NEW SECTION.  Sec. 3   A new section is added to chapter 41.05 RCW to read as follows:
     (1)(a) For covered emergency services rendered to a covered person by a nonparticipating health care provider in a participating hospital on or after January 1, 2011, the benefit level shall be the same as if those services had been provided by a participating health care provider. Covered services or treatment rendered at a participating hospital, including covered ancillary services or treatment rendered by a nonparticipating provider performing the services or treatment at a participating hospital, shall be covered at no greater cost to the covered person than if the services or treatment were obtained from a participating provider.

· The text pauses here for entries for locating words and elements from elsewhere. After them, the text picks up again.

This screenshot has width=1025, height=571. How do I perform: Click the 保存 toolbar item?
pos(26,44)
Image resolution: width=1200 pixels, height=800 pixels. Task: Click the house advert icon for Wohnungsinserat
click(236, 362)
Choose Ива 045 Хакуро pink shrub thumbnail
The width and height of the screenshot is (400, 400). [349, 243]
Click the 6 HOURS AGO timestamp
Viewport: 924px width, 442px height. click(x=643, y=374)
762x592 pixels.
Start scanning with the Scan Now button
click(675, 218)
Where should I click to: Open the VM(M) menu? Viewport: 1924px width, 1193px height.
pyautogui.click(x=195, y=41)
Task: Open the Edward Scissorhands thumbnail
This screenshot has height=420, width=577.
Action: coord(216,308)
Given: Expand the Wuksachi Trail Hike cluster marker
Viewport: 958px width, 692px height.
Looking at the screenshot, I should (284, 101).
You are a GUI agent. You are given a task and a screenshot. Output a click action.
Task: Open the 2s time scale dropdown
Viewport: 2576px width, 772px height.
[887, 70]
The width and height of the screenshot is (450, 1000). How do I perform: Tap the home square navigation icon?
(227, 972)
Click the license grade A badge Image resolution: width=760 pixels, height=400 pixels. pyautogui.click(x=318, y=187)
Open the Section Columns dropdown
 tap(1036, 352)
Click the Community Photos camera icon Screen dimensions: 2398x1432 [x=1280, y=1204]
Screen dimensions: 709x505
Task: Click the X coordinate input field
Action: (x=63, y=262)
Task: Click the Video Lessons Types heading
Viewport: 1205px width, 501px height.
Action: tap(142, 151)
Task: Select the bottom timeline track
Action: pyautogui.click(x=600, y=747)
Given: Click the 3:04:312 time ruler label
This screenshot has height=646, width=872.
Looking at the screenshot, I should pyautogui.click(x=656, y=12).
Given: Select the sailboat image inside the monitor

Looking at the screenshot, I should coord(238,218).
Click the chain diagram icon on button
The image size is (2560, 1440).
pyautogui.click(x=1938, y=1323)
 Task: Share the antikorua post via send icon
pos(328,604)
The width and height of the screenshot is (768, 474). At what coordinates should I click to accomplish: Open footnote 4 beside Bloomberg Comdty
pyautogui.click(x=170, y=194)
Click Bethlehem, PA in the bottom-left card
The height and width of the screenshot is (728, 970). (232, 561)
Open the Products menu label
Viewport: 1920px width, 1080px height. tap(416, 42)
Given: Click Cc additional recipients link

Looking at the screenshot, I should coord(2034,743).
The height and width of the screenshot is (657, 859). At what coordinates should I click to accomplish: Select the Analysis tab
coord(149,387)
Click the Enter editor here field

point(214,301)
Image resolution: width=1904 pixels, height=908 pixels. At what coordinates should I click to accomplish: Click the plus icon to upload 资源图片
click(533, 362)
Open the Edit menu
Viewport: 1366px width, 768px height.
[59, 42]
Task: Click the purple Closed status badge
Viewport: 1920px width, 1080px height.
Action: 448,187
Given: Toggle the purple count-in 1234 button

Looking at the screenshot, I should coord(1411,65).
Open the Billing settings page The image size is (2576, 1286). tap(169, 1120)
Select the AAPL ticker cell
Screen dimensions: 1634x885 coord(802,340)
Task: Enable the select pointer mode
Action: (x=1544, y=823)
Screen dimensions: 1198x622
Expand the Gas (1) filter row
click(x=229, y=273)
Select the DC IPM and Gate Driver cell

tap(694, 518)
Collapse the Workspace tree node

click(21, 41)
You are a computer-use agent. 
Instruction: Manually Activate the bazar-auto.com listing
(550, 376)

     (b) Any attempt by the provider to recover excess funds from the covered person in a manner inconsistent with this subsection constitutes a violation of RCW 18.130.080.
     (2) As used in this section, "emergency services" means otherwise covered health care services medically necessary to evaluate and treat an emergency medical condition provided in a hospital emergency department, consistent with RCW 48.43.005.
     (3) If a health plan and a provider cannot reach agreement on negotiated fees or allowable costs for emergency services, either party may initiate binding arbitration.

NEW SECTION.  Sec. 4   The insurance commissioner may adopt rules to implement the provisions of this act.